TASK DETAILS:
Using the records below, write out again exactly the lines that begin at the line containing "Click checkmark beside Narratives of Scale" and end at the line containing "Open the Rolling", and no other lines.
(Beginning of DATASET RECORDS)
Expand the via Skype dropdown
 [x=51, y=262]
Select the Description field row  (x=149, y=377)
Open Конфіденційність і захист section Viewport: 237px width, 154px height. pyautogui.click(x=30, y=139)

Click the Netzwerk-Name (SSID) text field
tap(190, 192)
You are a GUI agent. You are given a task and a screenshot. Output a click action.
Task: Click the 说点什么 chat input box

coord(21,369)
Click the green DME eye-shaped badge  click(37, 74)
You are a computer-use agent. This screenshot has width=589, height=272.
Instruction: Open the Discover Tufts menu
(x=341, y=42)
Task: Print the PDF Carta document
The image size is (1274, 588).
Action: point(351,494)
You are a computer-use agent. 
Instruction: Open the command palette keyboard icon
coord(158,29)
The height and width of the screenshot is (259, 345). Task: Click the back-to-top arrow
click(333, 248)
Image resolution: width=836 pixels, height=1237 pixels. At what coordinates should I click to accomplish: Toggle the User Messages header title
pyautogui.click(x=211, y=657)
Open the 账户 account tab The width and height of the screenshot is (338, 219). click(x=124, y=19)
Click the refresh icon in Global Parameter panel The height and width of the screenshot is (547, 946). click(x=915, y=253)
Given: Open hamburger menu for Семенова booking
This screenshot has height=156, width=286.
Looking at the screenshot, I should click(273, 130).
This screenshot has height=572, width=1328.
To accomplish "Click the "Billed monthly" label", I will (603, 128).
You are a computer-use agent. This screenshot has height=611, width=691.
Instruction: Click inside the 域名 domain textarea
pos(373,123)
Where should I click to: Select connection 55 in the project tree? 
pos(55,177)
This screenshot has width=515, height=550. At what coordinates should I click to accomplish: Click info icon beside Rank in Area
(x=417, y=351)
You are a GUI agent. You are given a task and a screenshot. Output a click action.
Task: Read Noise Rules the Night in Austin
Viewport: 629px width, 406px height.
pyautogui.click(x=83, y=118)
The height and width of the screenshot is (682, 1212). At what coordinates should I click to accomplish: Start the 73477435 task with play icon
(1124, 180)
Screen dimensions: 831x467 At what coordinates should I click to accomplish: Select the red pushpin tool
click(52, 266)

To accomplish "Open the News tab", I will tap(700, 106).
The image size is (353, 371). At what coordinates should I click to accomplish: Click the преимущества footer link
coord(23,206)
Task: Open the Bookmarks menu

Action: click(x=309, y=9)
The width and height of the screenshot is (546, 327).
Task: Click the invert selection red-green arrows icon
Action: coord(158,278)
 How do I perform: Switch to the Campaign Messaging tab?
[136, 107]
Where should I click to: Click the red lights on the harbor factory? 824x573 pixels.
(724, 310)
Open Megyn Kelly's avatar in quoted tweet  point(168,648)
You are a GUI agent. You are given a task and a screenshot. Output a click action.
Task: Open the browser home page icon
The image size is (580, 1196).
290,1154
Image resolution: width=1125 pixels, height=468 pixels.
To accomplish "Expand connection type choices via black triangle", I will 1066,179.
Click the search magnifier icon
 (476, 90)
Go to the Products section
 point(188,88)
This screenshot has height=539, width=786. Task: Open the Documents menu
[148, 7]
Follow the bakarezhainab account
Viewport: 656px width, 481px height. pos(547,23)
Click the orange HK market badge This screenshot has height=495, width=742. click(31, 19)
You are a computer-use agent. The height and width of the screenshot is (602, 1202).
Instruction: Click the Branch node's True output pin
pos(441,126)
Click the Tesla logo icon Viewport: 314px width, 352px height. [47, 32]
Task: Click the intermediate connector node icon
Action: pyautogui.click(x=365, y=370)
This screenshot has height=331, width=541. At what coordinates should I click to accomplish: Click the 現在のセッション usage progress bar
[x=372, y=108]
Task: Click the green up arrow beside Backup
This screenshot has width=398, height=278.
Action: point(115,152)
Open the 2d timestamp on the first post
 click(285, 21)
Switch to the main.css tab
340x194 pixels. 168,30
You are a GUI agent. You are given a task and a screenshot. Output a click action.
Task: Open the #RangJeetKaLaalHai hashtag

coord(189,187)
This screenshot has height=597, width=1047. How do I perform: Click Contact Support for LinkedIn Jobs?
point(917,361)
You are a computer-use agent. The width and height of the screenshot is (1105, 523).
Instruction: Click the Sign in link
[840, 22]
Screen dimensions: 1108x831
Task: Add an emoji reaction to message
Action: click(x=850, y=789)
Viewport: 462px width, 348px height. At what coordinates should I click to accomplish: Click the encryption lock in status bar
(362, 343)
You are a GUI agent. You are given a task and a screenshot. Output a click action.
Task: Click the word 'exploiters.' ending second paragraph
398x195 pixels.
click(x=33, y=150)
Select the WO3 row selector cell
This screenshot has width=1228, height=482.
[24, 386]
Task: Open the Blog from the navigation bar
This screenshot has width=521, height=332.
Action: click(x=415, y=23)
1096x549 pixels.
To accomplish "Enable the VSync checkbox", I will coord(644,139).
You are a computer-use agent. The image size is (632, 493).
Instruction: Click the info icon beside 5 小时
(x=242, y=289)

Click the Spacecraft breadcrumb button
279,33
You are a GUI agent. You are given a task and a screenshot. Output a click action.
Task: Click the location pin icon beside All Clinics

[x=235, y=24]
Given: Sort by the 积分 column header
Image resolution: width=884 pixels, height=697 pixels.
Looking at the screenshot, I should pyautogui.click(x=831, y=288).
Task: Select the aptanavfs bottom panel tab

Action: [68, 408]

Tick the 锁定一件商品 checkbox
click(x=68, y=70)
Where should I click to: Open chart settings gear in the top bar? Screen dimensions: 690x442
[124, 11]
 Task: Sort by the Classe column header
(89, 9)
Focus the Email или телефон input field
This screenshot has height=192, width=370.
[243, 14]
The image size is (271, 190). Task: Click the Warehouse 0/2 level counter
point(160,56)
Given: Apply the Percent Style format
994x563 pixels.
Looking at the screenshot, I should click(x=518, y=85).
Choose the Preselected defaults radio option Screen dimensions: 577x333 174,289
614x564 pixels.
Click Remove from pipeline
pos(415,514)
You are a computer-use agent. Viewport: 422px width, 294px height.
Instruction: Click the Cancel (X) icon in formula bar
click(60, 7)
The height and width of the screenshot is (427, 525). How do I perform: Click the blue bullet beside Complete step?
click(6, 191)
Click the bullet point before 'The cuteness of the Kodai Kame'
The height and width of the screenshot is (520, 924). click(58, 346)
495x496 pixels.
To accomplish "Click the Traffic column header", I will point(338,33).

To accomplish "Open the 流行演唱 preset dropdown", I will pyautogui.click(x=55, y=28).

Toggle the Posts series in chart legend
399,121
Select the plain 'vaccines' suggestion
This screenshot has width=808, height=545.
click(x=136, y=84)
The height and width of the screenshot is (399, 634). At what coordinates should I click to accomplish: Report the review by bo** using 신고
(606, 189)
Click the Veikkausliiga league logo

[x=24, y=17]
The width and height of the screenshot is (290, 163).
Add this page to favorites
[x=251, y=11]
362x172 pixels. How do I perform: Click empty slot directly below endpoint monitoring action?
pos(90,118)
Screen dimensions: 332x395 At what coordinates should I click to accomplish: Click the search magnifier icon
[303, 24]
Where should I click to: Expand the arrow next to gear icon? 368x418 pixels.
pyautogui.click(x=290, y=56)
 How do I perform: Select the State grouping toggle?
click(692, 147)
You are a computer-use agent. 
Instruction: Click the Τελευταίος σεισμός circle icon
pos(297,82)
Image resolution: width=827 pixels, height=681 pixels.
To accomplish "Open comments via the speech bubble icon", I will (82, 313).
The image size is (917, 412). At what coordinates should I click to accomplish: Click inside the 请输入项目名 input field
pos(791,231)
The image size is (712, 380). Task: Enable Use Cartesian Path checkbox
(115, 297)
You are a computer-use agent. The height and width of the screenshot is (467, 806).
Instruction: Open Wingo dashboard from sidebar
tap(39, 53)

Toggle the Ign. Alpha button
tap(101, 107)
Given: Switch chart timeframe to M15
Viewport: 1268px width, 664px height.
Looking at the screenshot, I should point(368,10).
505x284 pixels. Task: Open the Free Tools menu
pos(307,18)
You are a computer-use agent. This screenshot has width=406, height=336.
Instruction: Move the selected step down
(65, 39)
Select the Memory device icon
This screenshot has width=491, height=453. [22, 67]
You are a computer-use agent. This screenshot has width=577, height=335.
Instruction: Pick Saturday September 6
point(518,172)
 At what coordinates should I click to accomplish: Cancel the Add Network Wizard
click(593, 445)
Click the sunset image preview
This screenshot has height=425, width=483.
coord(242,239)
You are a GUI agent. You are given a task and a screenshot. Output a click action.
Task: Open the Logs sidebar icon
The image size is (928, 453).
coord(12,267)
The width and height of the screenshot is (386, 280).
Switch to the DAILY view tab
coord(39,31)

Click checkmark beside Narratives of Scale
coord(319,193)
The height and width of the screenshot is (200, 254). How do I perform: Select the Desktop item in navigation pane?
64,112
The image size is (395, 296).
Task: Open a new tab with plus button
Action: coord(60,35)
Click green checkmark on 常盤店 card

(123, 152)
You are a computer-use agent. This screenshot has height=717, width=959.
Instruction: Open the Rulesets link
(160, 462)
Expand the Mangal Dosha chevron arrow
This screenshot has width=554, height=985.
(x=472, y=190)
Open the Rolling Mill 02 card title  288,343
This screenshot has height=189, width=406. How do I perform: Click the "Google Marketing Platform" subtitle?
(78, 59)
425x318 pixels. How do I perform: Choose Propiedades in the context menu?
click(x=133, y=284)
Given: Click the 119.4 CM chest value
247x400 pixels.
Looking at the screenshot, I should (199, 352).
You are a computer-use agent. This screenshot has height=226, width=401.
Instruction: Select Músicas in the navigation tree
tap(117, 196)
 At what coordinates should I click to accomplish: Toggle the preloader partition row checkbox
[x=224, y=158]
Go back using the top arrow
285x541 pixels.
(End of DATASET RECORDS)
SOLUTION TO THIS PROBLEM:
Click checkmark beside Narratives of Scale
coord(319,193)
The height and width of the screenshot is (200, 254). How do I perform: Select the Desktop item in navigation pane?
64,112
The image size is (395, 296).
Task: Open a new tab with plus button
Action: coord(60,35)
Click green checkmark on 常盤店 card

(123, 152)
You are a computer-use agent. This screenshot has height=717, width=959.
Instruction: Open the Rulesets link
(160, 462)
Expand the Mangal Dosha chevron arrow
This screenshot has width=554, height=985.
(x=472, y=190)
Open the Rolling Mill 02 card title  288,343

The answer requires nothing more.